What causes computer systems to go down?  Is it mostly hardware failures, software crashes, or other factors like user error or environmental problems?  Lots of studies have been conducted over the years, but many of them suffer from small sample sizes, both in systems and in runtime.  Researchers at Carnegie Mellon University wanted to really dig into the problem and have analyzed a set of system failure data spanning nine years (although most of the data seems to be between 2001 and 2005), almost 5,000 systems, over 100 million system hours of runtime, and a whopping 23,000 distinct failures from Los Alamos National Laboratories!  This analysis produced a paper by Bianca Schroeder and Garth A. Gibson entitled A Large-Scale Study of Failures in High-Performance Computing Systems (http://www.pdl.cmu.edu/PDL-FTP/stray/dsn06.pdf).  Best of all, every single failure, its date, its root cause (if known), and the amount of downtime it induced is publically available and downloadable on the Los Alamos website (http://institutes.lanl.gov/data/fdata/).
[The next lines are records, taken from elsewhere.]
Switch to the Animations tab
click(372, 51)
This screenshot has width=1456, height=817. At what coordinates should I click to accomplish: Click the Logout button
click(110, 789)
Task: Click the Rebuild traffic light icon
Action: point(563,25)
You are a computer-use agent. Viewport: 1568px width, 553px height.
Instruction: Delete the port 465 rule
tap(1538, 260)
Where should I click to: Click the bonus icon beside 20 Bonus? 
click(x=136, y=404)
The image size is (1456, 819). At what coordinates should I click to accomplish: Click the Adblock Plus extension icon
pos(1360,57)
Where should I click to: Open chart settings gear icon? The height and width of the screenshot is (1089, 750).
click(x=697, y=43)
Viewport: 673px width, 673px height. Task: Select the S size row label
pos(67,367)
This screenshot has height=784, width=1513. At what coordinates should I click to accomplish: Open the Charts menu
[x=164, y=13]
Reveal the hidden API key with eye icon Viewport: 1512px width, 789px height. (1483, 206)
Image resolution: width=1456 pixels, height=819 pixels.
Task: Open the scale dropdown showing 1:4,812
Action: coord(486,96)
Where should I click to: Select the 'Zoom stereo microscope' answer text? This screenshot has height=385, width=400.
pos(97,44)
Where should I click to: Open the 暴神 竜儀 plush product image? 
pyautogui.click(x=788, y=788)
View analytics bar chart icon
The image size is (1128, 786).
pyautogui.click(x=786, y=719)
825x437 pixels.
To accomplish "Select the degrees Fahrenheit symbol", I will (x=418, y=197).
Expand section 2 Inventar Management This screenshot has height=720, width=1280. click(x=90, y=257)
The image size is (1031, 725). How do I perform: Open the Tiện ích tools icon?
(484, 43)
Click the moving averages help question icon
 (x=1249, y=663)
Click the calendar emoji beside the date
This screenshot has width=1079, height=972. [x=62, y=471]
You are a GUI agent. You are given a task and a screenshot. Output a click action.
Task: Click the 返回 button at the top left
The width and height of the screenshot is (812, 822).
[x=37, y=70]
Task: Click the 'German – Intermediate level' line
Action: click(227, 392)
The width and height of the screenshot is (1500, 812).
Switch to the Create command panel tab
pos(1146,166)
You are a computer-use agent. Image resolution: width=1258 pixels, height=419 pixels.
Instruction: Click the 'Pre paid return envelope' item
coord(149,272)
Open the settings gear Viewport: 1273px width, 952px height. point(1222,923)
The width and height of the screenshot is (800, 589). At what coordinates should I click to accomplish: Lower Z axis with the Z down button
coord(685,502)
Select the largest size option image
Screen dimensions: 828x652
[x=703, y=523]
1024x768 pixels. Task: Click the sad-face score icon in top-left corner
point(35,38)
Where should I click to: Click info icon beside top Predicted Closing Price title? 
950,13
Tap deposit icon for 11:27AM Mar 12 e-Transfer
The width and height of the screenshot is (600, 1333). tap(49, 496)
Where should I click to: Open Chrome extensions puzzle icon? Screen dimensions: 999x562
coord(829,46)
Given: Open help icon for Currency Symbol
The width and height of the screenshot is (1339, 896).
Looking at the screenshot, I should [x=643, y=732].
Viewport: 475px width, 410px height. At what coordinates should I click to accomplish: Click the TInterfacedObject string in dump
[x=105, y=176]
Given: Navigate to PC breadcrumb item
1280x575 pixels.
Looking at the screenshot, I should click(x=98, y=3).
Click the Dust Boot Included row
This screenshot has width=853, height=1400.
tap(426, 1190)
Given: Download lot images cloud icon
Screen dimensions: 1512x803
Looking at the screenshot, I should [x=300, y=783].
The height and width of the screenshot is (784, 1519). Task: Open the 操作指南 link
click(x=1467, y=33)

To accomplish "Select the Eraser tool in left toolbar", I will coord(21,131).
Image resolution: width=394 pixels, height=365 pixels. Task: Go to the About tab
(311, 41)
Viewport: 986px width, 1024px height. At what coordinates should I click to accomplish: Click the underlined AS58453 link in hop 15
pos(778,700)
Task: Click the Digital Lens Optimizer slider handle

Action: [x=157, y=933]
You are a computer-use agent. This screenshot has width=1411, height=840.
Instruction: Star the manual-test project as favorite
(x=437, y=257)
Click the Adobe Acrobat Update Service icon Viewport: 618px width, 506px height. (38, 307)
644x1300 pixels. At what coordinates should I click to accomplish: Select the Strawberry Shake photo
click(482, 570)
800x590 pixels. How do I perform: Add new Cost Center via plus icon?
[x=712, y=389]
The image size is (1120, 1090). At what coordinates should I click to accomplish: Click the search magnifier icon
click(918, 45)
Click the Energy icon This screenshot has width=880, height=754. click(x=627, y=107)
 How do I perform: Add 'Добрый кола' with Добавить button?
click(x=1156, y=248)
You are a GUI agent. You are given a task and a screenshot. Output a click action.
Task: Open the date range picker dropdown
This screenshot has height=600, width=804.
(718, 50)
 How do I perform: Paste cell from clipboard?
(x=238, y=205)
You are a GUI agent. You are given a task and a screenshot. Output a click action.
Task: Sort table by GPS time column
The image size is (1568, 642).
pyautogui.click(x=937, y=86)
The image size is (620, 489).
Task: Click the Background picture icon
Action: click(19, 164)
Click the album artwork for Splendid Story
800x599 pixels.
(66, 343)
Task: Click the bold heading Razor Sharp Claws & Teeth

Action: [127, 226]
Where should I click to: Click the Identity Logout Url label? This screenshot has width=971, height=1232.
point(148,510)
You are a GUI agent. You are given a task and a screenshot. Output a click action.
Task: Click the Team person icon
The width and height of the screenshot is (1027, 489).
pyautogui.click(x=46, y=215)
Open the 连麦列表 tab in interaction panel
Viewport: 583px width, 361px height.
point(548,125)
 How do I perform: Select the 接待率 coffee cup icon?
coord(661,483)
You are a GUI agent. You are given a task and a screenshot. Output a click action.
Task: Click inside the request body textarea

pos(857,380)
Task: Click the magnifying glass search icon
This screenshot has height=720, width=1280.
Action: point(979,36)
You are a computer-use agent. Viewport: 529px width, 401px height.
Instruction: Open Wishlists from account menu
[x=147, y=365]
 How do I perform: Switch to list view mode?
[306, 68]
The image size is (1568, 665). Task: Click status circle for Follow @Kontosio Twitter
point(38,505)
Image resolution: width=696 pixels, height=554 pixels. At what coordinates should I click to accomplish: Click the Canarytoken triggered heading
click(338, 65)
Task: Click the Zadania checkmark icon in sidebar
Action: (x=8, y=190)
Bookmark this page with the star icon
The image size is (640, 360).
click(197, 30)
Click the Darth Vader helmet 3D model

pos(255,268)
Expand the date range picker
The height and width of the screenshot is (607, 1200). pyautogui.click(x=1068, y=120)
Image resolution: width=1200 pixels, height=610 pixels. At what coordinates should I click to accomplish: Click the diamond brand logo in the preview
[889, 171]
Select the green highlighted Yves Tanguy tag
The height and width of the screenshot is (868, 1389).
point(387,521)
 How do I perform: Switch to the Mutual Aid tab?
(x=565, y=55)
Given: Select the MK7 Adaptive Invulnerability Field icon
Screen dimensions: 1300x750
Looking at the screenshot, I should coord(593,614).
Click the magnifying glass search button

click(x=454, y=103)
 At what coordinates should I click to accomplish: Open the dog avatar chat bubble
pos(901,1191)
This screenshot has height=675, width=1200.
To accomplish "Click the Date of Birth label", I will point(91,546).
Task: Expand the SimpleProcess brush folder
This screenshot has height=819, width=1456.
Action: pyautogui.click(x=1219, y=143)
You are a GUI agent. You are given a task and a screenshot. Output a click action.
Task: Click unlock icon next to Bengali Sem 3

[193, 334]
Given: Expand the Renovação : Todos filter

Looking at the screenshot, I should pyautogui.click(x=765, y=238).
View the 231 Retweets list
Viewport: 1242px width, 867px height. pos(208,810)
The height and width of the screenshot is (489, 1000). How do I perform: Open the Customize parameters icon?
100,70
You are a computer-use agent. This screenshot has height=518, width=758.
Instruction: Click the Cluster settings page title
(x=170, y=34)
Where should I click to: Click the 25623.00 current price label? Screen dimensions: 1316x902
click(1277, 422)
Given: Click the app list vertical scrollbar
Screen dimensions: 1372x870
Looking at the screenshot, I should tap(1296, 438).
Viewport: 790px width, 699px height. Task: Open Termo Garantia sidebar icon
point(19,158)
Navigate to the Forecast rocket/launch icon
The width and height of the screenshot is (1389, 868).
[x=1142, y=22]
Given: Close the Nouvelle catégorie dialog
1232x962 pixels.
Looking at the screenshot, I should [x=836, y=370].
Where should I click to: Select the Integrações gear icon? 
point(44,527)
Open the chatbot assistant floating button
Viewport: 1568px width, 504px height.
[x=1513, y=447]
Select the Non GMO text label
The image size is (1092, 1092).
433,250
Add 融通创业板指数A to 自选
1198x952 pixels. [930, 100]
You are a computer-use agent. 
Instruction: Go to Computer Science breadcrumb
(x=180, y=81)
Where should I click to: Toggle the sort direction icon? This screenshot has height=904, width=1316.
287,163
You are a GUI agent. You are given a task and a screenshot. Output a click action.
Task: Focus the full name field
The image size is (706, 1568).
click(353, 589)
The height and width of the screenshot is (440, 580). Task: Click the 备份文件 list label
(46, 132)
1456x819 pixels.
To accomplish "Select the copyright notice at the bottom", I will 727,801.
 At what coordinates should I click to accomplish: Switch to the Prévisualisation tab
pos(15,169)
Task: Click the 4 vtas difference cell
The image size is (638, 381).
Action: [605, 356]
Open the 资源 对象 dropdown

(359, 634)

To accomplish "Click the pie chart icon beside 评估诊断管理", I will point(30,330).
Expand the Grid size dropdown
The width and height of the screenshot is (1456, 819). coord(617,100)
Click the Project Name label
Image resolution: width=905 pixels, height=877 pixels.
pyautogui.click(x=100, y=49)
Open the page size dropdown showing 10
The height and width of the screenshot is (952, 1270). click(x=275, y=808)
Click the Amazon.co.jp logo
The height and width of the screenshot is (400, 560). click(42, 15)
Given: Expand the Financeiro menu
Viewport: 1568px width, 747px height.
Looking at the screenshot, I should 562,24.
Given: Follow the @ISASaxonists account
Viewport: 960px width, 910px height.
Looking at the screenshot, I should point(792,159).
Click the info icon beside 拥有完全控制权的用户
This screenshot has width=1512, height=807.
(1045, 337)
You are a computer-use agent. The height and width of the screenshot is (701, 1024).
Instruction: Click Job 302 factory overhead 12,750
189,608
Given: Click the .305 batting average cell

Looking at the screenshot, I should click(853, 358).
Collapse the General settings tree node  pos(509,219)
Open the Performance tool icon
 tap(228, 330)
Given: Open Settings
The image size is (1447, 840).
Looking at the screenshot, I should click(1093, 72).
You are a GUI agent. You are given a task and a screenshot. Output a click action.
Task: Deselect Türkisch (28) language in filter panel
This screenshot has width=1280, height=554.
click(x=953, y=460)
I recently downloaded the raw data, and it is quite impressive.  Their study included several different types of servers — everything from SMP 2-way and 4-way systems to NUMA systems containing as many as 256 processors per node.  But, what was really striking was the detail surrounding the failures.  Not only was the amount of node downtime resultant from the failures charted to the minute, but each failure’s root cause (if known) was recorded to the component level.  For example, hardware failures were isolated to the failing component (e.g. DIMM, CPU, PCI card, disk drive) and software failures to that piece of software that failed (e.g. kernel/OS, file system).

The following is a graph presented in their report (Schroeder and Gibson, pg. 3, Figure 1) on the data showing the breakdown of all failures across different system architectures (each letter, D through H, represents a unique system architecture):

Graph (a), to the left, shows the percentage of outages caused by each failure source.  Graph (b), to the right, conversely shows the percentage of total downtime caused by each failure source.  In both cases, overall, it can be seen that hardware was the largest source of both downtime and system crashes (~60% from both of the overall graphs).  Software was the second largest (~20%), followed by unknown failures (~15%).  The other factors seemed to be very small contributors to outages, including human error (although, as Schroeder and Gibson mention in their report, depending on the distribution of the unknown failures, these percentages may be higher).  However, despite the somewhat large unknown factor, even if none of the unknown failures were hardware failures, hardware would remain the number one source of both outages and downtime.

But what caused these hardware failures?  System type E’s largest contributor of hardware failures was processor failures; however, the paper admits that system E’s processor contained a “design flaw.”  Generally, on all other system architectures studied, the research found that memory (DIMM) failures were the largest cause of hardware failures.   Below these two major categories, other major contributors seemed to be disk drives, power supplies, expansion (PCI) cards, and interconnect/mother board related issues.

Overall, this data can be quite useful for system designers and IT personnel.  With better knowledge of why systems fail and how failures are distributed, IT service providers can better design their system architectures and maintenance strategies to maximize uptime and minimize system interruptions.